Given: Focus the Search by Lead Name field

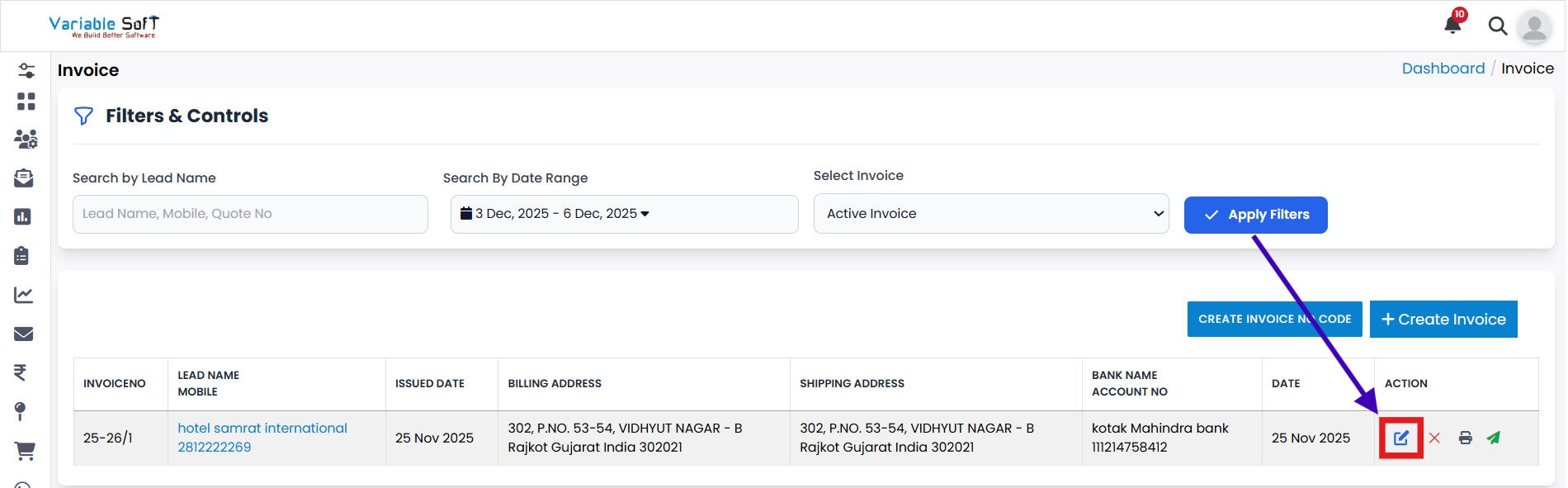Looking at the screenshot, I should [x=250, y=214].
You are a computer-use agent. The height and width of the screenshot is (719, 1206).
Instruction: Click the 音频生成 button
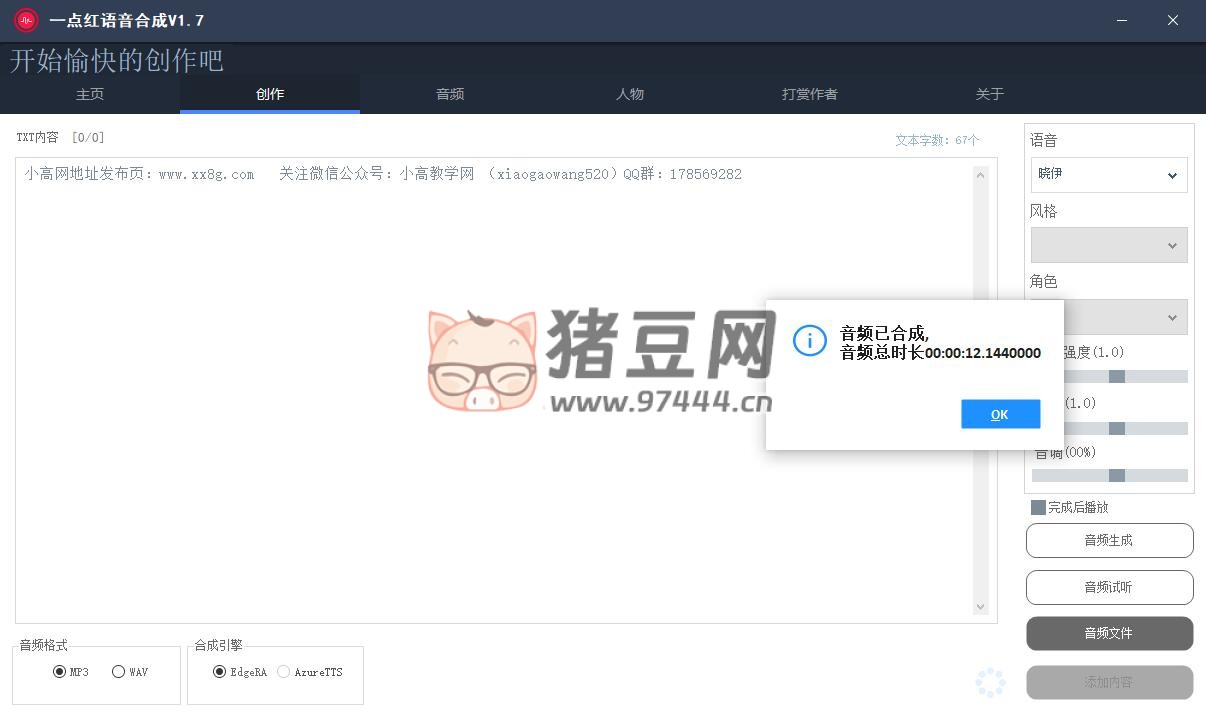pyautogui.click(x=1109, y=540)
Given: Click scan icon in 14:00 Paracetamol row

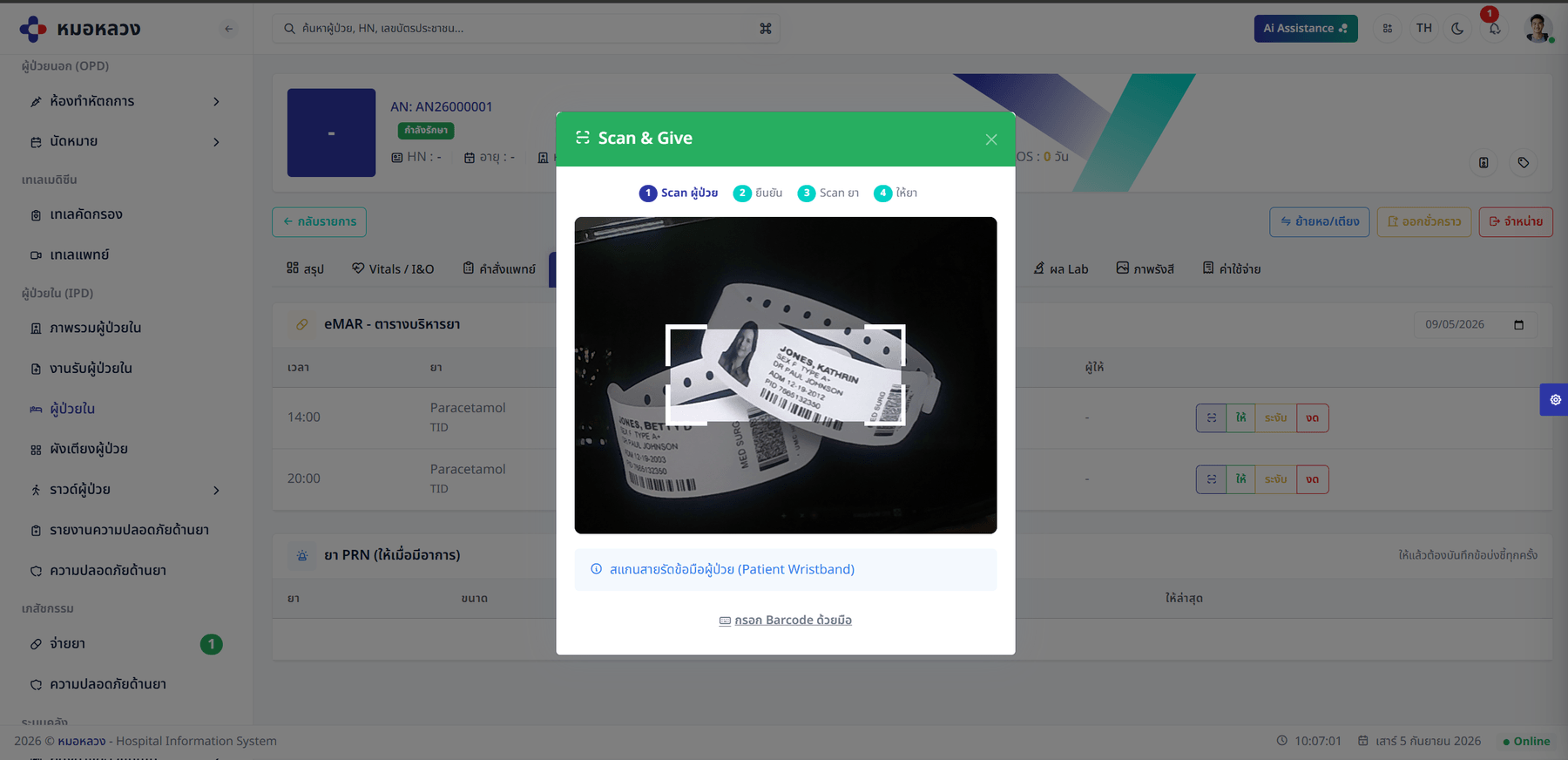Looking at the screenshot, I should click(1211, 418).
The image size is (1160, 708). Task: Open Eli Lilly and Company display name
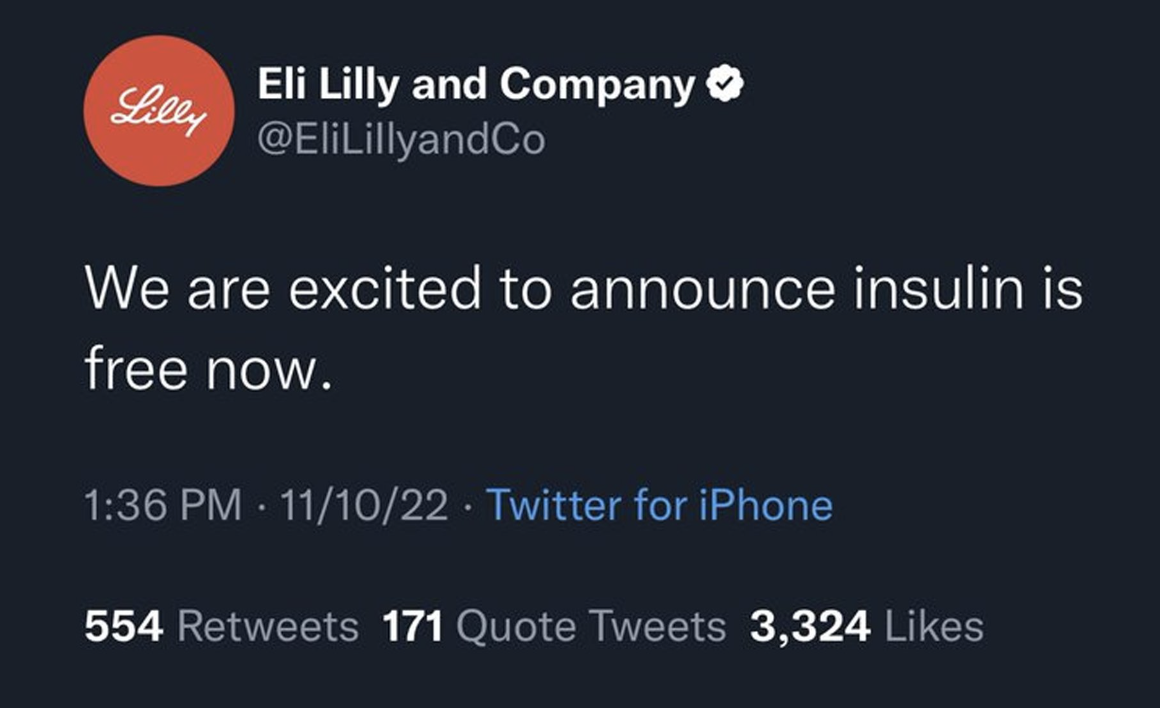coord(476,84)
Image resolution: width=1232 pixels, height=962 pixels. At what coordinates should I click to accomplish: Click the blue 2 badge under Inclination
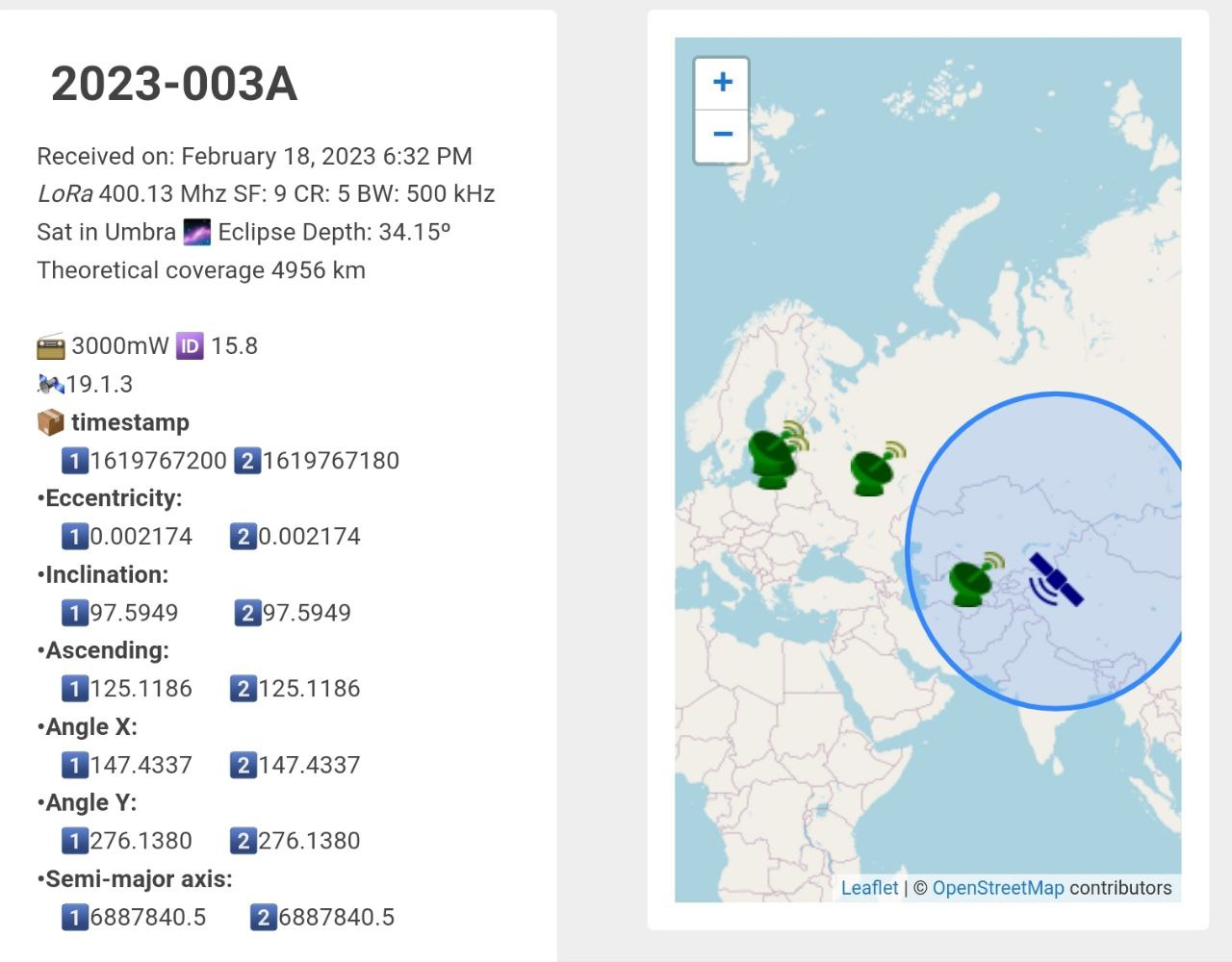click(x=247, y=613)
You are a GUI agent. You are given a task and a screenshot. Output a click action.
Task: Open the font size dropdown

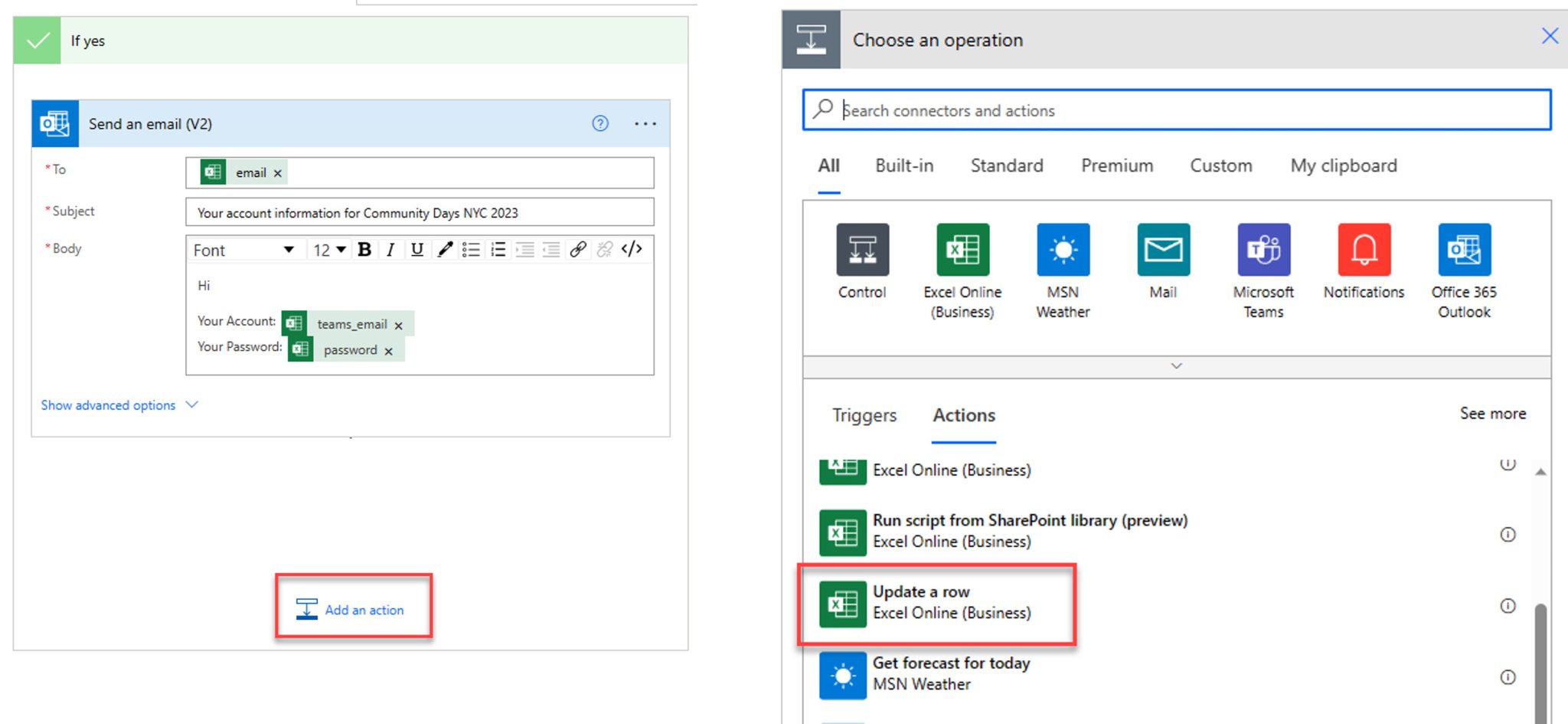point(328,248)
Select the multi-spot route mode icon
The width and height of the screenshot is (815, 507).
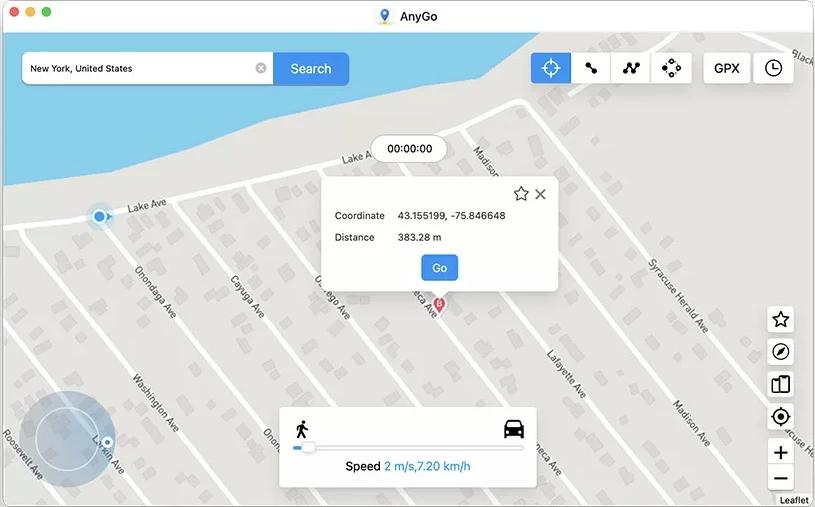[631, 68]
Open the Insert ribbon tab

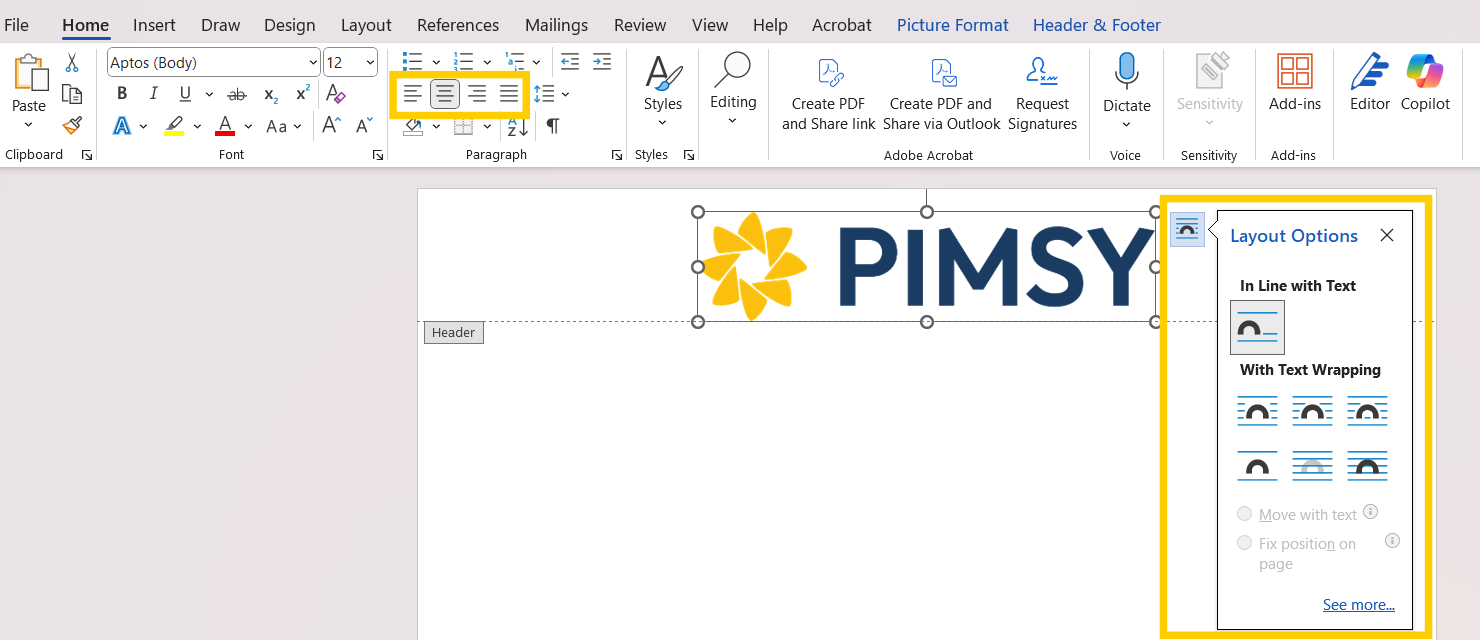click(154, 24)
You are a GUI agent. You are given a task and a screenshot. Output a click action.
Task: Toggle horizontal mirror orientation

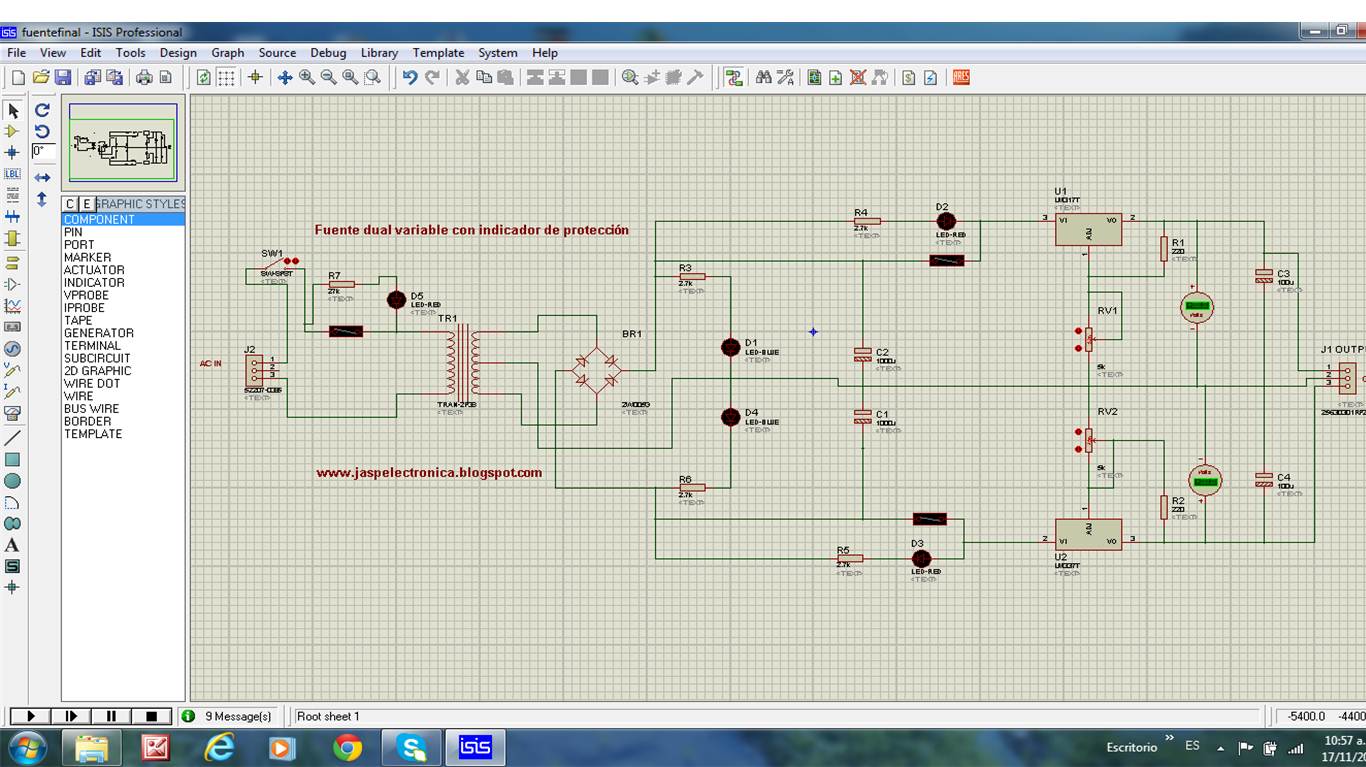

DIRECTIVE ->
Could you render every line of the entries above as a Markdown table with the columns Row and Content, numbering each row, skipping blank lines, and leaving out the pictures?

WRITTEN RESPONSE ->
| Row | Content |
|---|---|
| 1 | Given: Focus the Search by Lead Name field |
| 2 | Looking at the screenshot, I should [x=250, y=214]. |
| 3 | You are a computer-use agent. The height and width of the screenshot is (719, 1206). |
| 4 | Instruction: Click the 音频生成 button |
| 5 | pyautogui.click(x=1109, y=540) |
| 6 | Given: Click scan icon in 14:00 Paracetamol row |
| 7 | Looking at the screenshot, I should click(1211, 418). |
| 8 | The image size is (1160, 708). Task: Open Eli Lilly and Company display name |
| 9 | coord(476,84) |
| 10 | Image resolution: width=1232 pixels, height=962 pixels. At what coordinates should I click to accomplish: Click the blue 2 badge under Inclination |
| 11 | click(x=247, y=613) |
| 12 | You are a GUI agent. You are given a task and a screenshot. Output a click action. |
| 13 | Task: Open the font size dropdown |
| 14 | point(328,248) |
| 15 | Select the multi-spot route mode icon |
| 16 | The width and height of the screenshot is (815, 507). |
| 17 | [631, 68] |
| 18 | Open the Insert ribbon tab |
| 19 | click(154, 24) |
| 20 | You are a GUI agent. You are given a task and a screenshot. Output a click action. |
| 21 | Task: Toggle horizontal mirror orientation |